Je me fais la réflexion que si mon plan est rejeté, mon travail ruiné, ma deuxième fondation tuée dans l'oeuf, cet effort m'aura permis de me familiariser avec la numismatique, l'histoire, la bibliophilie, et la spendeur des grands livres d'heure que j'ai pu tenir dans mes mains commele Marmion-Bening de Tenschert. Celui-ci pour qui j'éprouve le plus grand respect pour son extrême exigence de qualité, et j'espère initier une amitié qui me comblerait, fait partie de marchands comme Clavreuil et des experts comme Claude Burgan, qui ont apporté à l'éternel étudiant que je suis, leur immense compétence et leur passion. Mon but est d'ouvrir cet enseignement plein de feu et de discernement, à des hommes de bonne volonté qui souhaitent sincèrement se cultiver. C'est là le but de mes fondations. Loin d'être le fruit d'une fringale de collectionneur, ou de l'instinct irraisonné d'un amateur cultivé, mes collections sont faites pour circuler dans le monde, pour être touchées, ressenties, expliquées par des humains et non des logiciels!
Une extraordinaire compensation m'a été donnée par mon sponsor, appelons-le Aristote, qui m'a pris pour partenaire spirituel pour la fondation à laquelle il a donné mon nom et celui de ma soeur, à UCCLE, près de Bruxelles. En dépit de difficultés dues à la crise qui l'a durement touché, il a tenu à honorer ses engagements avec une rare noblesse de coeur et d'esprit. La fondation Lussato-Fédier n'ouvrira pas ses portes avant un an à cause des lenteirs administratives qui en Belgique sont encore plus pesantes qu'en France. Mais cela ne nous empêche pas de rassembler les oeuvres que nous comptons exposer. Mon but, particulièrement ambitieux est de rassembler un ensemble qui tienne le second rang mondial et le premier en Europe, voire aux Etats Unis. Une des niches que nous avons découvert, est l'art populaire du Japon, dit Mingei, à l'opposé de l'art précieux des hauts dignitaires.
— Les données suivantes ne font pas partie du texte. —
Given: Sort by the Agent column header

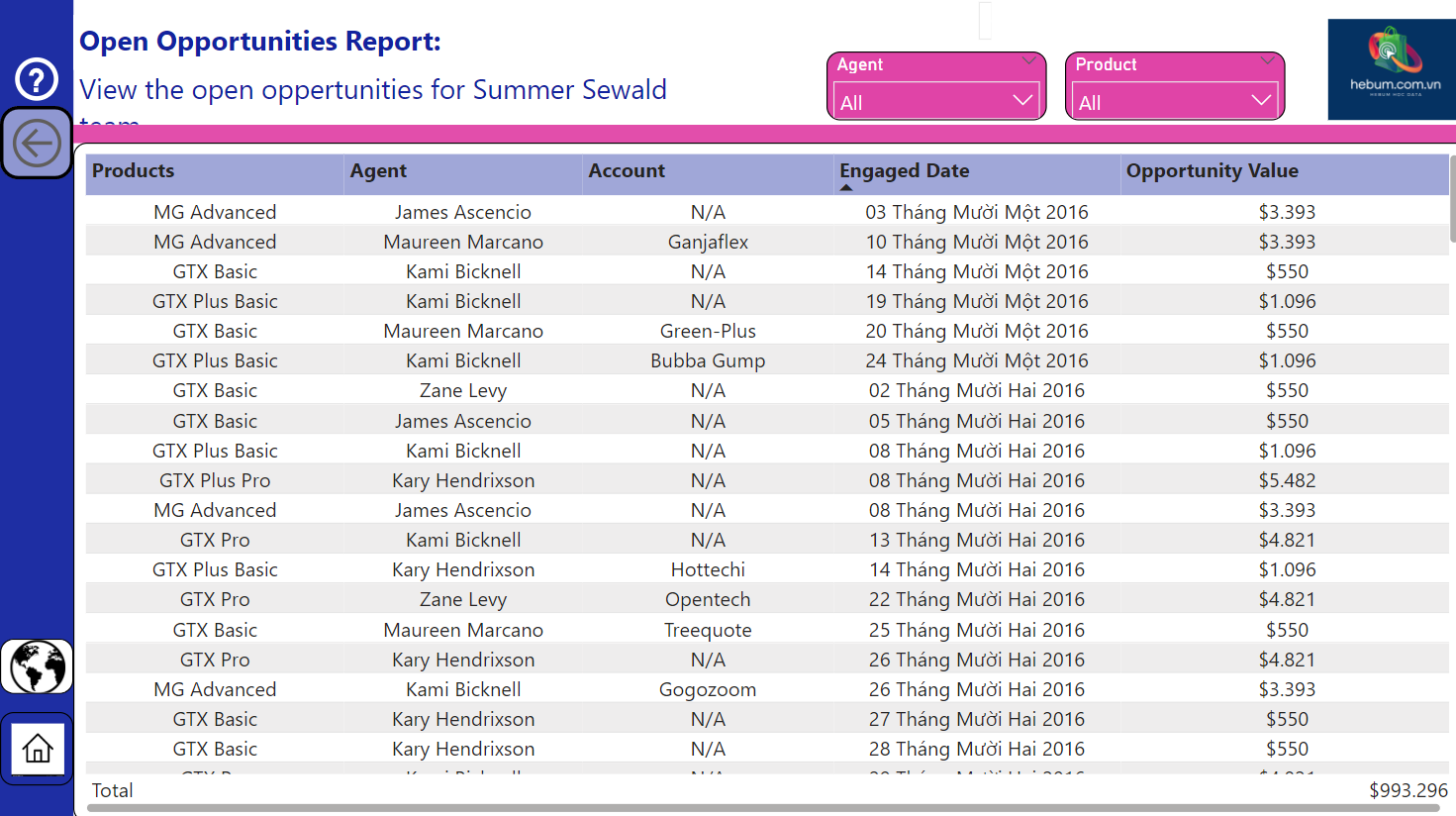Looking at the screenshot, I should [378, 171].
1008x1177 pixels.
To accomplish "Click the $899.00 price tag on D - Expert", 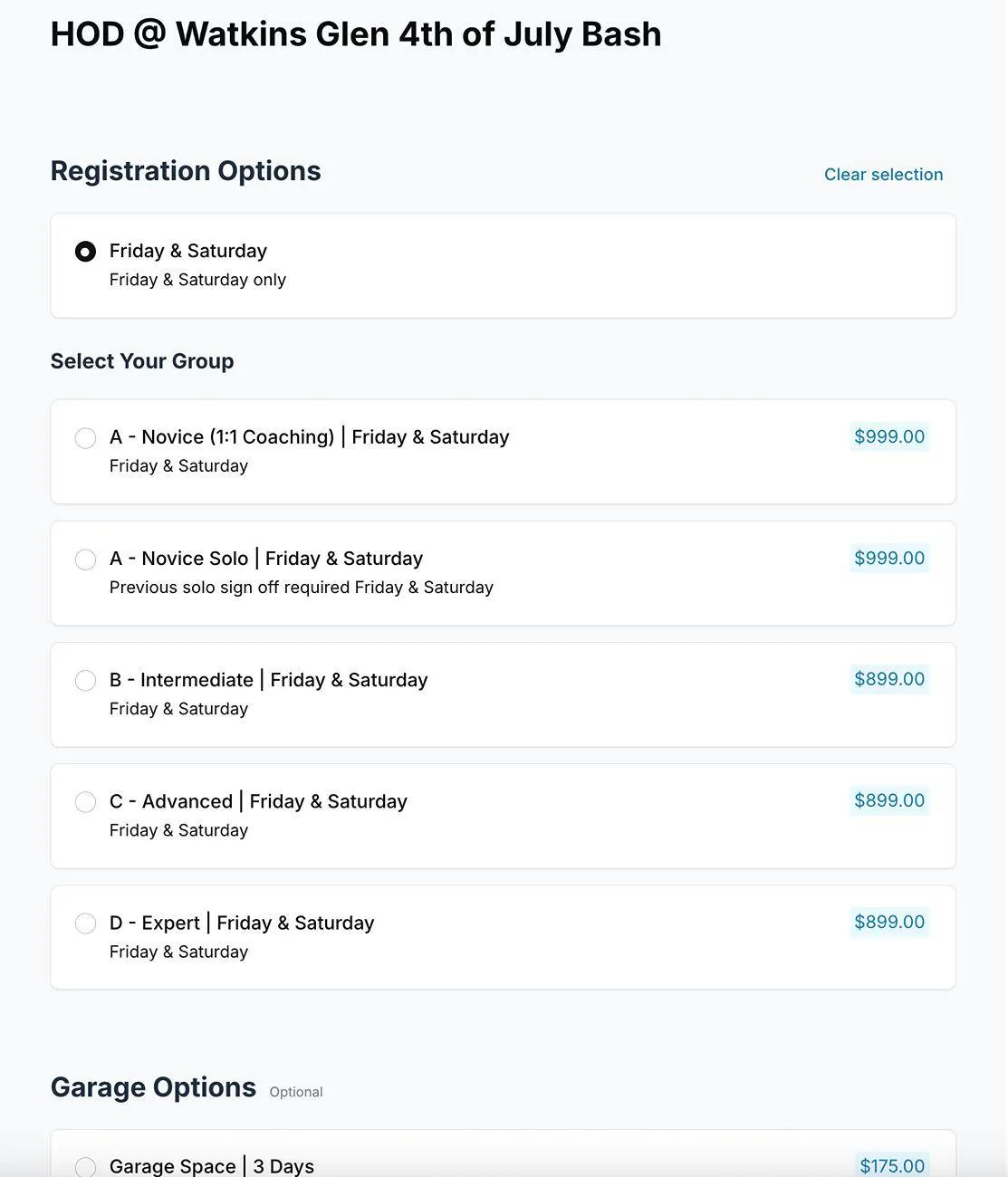I will pos(889,922).
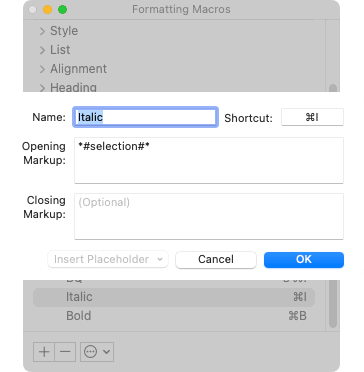
Task: Expand the Alignment group chevron
Action: pos(42,69)
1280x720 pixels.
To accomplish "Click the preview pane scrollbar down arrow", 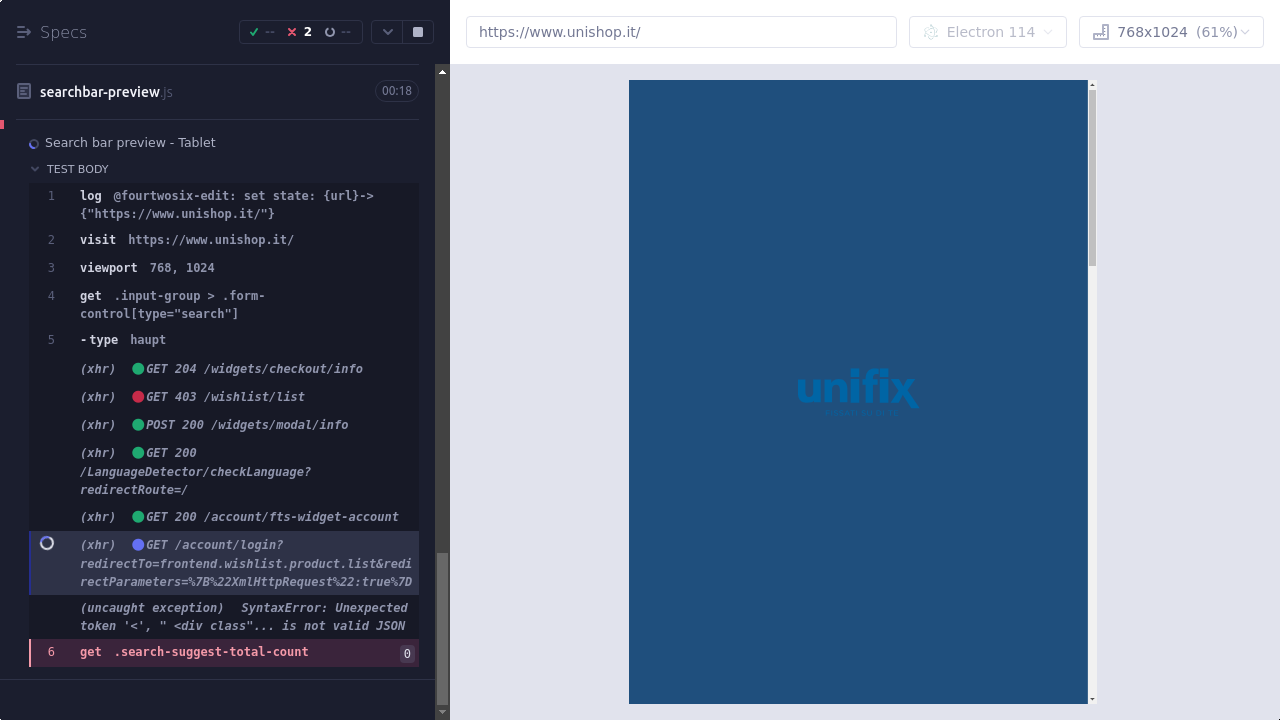I will point(1092,699).
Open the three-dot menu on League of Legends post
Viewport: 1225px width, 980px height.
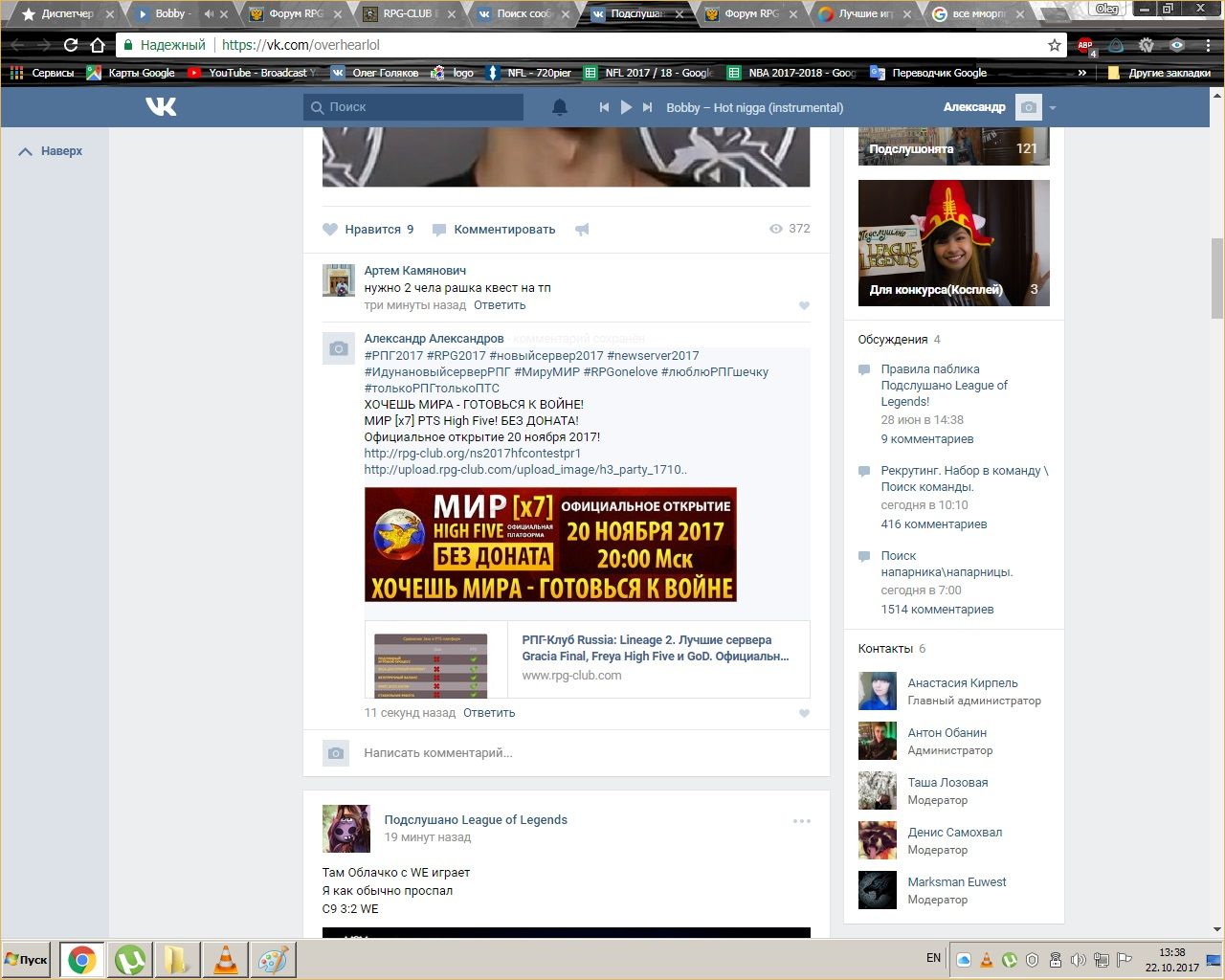click(801, 821)
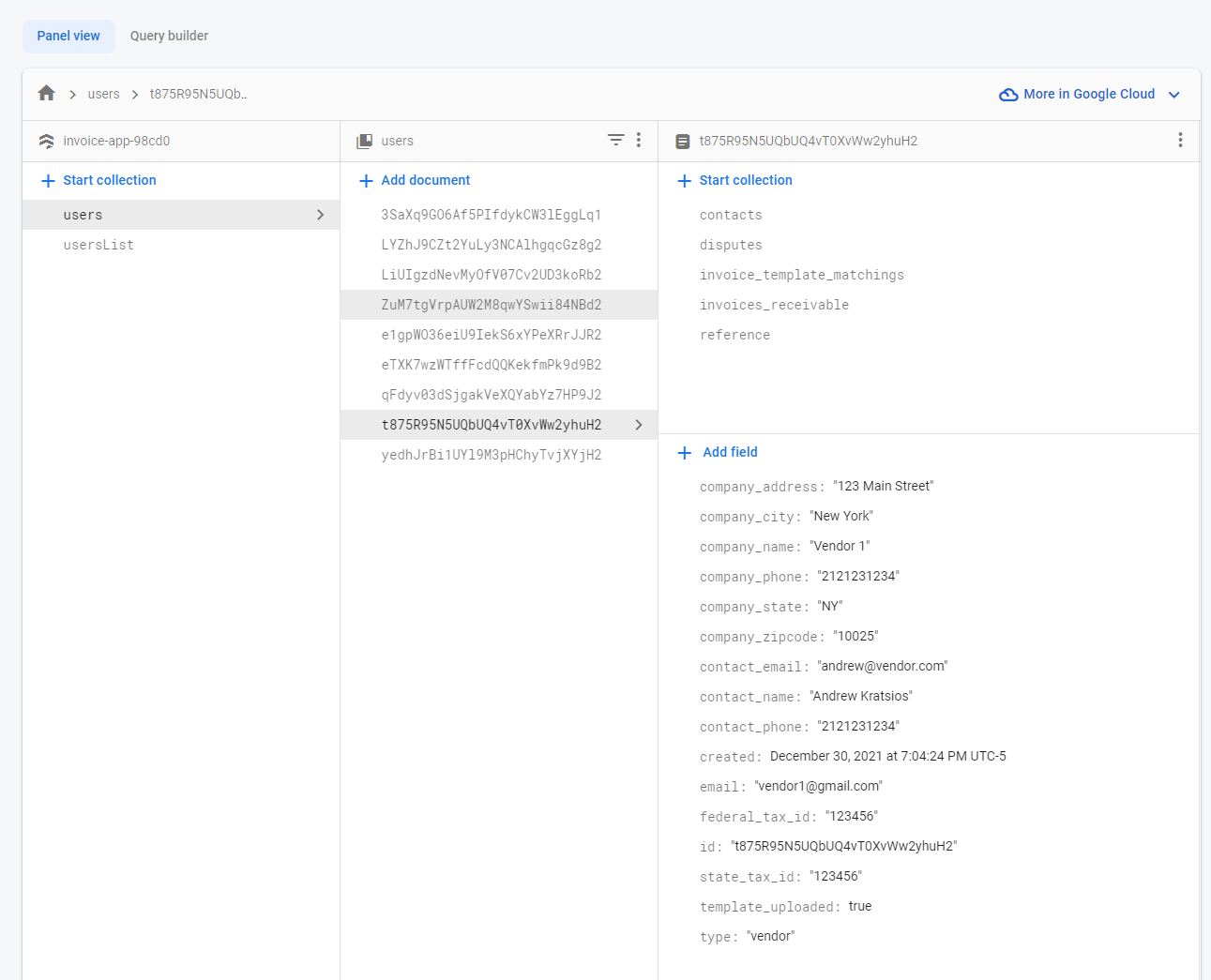Click plus icon beside Add document
Viewport: 1211px width, 980px height.
366,181
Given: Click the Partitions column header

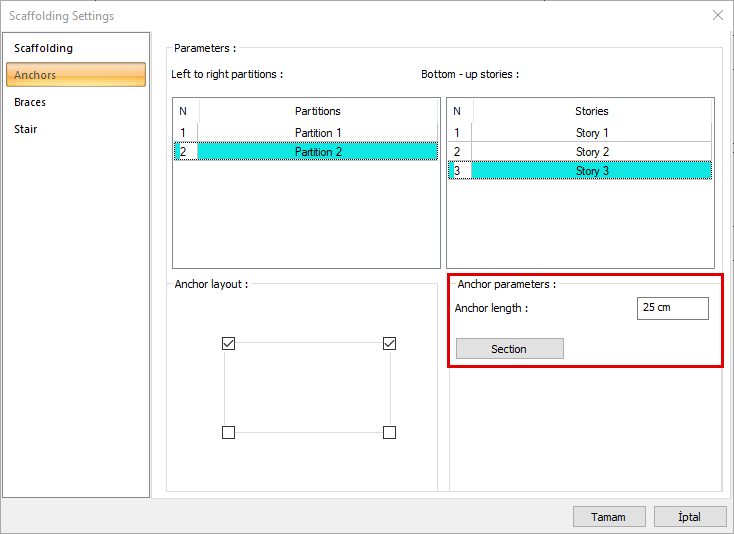Looking at the screenshot, I should point(317,111).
Une autre niche est le chamanisme du Nepal, au pied de l'Himalaya, qui est en pleine investigation et pour laquelle je bénéficie de l'aide de François Pannier (Galerie Le toit du monde). Nous pouvons avec l'aide de notre marchand spécialisé, constituer non seulement une collection significative, mais aussi organiser des séminaires pour experts, sponsoriser des études dans ce domaine. Mais alors que le musée Mingei se développe rapidement grâce à l'aide précieuse de M.Boudin qui tient la galerie Mingei rue Visconti à Paris, il est beaucoup plus difficile à avoir accès à des pièces majeures de l'Himalaya. Dès à présent, la collection Mingei comprend 75 pièces soigneusement sélectionnées et parmi les meilleures qu'on puisse trouver : textiles, masques, objets courant mais de haute qualité, merveilleuses poteries, et même une paire de paravents représentant l'accouplement nuptial des renards, décrit par Kurosawa dans le premier de ses rêves !
J'espère consacrer le prochain billet à un survol illustré de notre collection Mingei. En attendant, je me remets au travail éreintant de la mise au point du plan "logique" de la deuxième fondation. Bonne nuit. Bruno Lussato, 1h50 le 5 mars 2009.